* TASK TO COMPLETE *
Note each line in the data below that holds "computer", and copy it.

* DATASET CONTENT *
•••••

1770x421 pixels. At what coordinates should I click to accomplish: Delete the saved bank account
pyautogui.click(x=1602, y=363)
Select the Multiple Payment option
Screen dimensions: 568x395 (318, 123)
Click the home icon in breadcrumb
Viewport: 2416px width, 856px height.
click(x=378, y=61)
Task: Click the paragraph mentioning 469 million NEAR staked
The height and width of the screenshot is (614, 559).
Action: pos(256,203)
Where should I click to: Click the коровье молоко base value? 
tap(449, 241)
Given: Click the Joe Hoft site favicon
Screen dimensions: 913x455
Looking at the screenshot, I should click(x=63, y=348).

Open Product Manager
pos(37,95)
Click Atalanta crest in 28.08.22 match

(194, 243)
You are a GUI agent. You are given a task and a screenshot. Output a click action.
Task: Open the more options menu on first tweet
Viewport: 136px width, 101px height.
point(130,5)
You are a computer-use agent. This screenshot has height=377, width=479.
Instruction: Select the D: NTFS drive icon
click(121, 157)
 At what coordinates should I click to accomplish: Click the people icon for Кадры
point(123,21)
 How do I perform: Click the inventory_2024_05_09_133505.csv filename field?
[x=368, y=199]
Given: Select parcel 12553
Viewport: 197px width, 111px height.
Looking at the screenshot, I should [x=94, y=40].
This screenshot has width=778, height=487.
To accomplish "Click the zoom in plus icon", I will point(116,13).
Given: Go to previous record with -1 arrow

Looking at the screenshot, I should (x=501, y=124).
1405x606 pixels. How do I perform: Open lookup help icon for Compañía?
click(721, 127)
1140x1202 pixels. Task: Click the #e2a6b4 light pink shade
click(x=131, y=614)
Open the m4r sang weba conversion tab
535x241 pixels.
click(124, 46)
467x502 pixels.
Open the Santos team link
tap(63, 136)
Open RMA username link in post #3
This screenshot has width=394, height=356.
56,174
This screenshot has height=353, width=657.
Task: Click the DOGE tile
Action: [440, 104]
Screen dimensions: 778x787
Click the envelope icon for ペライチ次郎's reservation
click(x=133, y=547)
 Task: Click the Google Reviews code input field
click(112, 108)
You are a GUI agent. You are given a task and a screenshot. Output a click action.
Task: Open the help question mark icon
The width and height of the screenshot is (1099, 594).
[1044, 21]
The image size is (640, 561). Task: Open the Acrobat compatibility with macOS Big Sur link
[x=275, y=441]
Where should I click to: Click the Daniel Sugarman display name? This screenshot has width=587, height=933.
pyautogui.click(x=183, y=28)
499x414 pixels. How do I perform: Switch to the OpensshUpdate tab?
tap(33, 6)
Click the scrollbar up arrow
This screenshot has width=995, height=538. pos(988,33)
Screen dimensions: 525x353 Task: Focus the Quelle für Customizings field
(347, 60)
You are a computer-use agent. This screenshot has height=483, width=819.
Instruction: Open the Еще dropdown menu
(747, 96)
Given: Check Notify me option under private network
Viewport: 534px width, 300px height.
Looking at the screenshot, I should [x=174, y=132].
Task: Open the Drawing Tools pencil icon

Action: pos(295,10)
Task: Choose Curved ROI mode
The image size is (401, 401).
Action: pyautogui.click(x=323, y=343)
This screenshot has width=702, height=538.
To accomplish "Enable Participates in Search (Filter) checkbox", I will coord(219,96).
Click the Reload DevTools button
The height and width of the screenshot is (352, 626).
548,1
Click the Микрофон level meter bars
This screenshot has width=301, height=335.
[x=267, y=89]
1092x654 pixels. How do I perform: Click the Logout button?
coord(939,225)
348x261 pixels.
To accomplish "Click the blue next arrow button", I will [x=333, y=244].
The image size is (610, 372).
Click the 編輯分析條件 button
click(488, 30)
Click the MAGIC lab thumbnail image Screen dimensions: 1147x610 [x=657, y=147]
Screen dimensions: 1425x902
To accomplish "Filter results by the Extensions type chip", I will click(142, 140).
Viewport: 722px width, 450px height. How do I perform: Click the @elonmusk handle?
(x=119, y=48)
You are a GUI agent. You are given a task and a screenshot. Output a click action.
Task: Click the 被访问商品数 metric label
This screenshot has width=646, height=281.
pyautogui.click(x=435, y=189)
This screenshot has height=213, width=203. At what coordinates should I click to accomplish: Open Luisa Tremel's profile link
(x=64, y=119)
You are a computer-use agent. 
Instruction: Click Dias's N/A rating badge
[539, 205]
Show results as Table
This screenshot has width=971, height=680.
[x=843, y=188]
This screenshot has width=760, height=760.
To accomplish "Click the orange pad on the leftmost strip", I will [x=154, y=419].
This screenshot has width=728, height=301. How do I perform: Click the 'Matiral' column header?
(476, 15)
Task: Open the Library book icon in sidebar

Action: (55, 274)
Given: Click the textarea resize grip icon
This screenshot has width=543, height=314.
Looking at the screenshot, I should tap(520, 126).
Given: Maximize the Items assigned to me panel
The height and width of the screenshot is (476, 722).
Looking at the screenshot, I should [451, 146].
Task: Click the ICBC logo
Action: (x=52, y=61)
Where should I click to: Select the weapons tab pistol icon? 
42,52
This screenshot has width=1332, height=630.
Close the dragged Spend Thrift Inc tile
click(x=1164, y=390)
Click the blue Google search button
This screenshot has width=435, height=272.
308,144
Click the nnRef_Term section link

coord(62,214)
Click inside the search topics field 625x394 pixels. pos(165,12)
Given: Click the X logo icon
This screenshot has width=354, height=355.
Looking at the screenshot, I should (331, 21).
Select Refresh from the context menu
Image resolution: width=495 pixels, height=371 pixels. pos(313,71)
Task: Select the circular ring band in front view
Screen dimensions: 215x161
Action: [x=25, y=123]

•••••

* REPLY *
You are a computer-use agent. This screenshot has height=377, width=479.
You are a computer-use agent. This screenshot has height=483, width=819.
You are a computer-use agent. 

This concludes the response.